**** Material supplied

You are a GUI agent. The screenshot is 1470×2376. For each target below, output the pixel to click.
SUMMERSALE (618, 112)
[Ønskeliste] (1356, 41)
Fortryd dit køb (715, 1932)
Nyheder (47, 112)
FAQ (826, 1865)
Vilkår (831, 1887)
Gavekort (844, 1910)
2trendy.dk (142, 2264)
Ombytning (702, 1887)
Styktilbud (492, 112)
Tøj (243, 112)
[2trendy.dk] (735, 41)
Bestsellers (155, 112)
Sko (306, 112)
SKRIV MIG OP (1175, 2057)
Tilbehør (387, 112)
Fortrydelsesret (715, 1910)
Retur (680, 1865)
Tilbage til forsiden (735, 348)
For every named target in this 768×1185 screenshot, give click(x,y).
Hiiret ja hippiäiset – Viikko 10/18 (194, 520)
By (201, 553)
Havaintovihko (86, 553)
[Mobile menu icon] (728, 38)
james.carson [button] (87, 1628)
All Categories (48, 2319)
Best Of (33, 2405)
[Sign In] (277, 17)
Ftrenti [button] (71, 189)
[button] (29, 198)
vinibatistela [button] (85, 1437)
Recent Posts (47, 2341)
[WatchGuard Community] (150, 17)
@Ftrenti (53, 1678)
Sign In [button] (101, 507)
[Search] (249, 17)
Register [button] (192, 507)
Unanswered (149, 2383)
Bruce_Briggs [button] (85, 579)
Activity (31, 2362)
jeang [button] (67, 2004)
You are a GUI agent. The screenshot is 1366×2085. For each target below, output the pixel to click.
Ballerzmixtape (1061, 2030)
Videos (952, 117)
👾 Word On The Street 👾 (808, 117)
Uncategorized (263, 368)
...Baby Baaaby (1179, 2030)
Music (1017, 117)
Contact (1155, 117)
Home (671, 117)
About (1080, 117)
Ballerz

********

_Written problem:_
Reproduce all of the data above, line for line, with no changes.

_Solution to this task:_
You are a GUI agent. The screenshot is 1470×2376. For each target below, output the pixel to click.
SUMMERSALE (618, 112)
[Ønskeliste] (1356, 41)
Fortryd dit køb (715, 1932)
Nyheder (47, 112)
FAQ (826, 1865)
Vilkår (831, 1887)
Gavekort (844, 1910)
2trendy.dk (142, 2264)
Ombytning (702, 1887)
Styktilbud (492, 112)
Tøj (243, 112)
[2trendy.dk] (735, 41)
Bestsellers (155, 112)
Sko (306, 112)
SKRIV MIG OP (1175, 2057)
Tilbehør (387, 112)
Fortrydelsesret (715, 1910)
Retur (680, 1865)
Tilbage til forsiden (735, 348)
For every named target in this 768×1185 screenshot, give click(x,y).
Hiiret ja hippiäiset – Viikko 10/18 (194, 520)
By (201, 553)
Havaintovihko (86, 553)
[Mobile menu icon] (728, 38)
james.carson [button] (87, 1628)
All Categories (48, 2319)
Best Of (33, 2405)
[Sign In] (277, 17)
Ftrenti [button] (71, 189)
[button] (29, 198)
vinibatistela [button] (85, 1437)
Recent Posts (47, 2341)
[WatchGuard Community] (150, 17)
@Ftrenti (53, 1678)
Sign In [button] (101, 507)
[Search] (249, 17)
Register [button] (192, 507)
Unanswered (149, 2383)
Bruce_Briggs [button] (85, 579)
Activity (31, 2362)
jeang [button] (67, 2004)
You are a GUI agent. The screenshot is 1366×2085. For each target below, output the pixel to click.
Ballerzmixtape (1061, 2030)
Videos (952, 117)
👾 Word On The Street 👾 (808, 117)
Uncategorized (263, 368)
...Baby Baaaby (1179, 2030)
Music (1017, 117)
Contact (1155, 117)
Home (671, 117)
About (1080, 117)
Ballerz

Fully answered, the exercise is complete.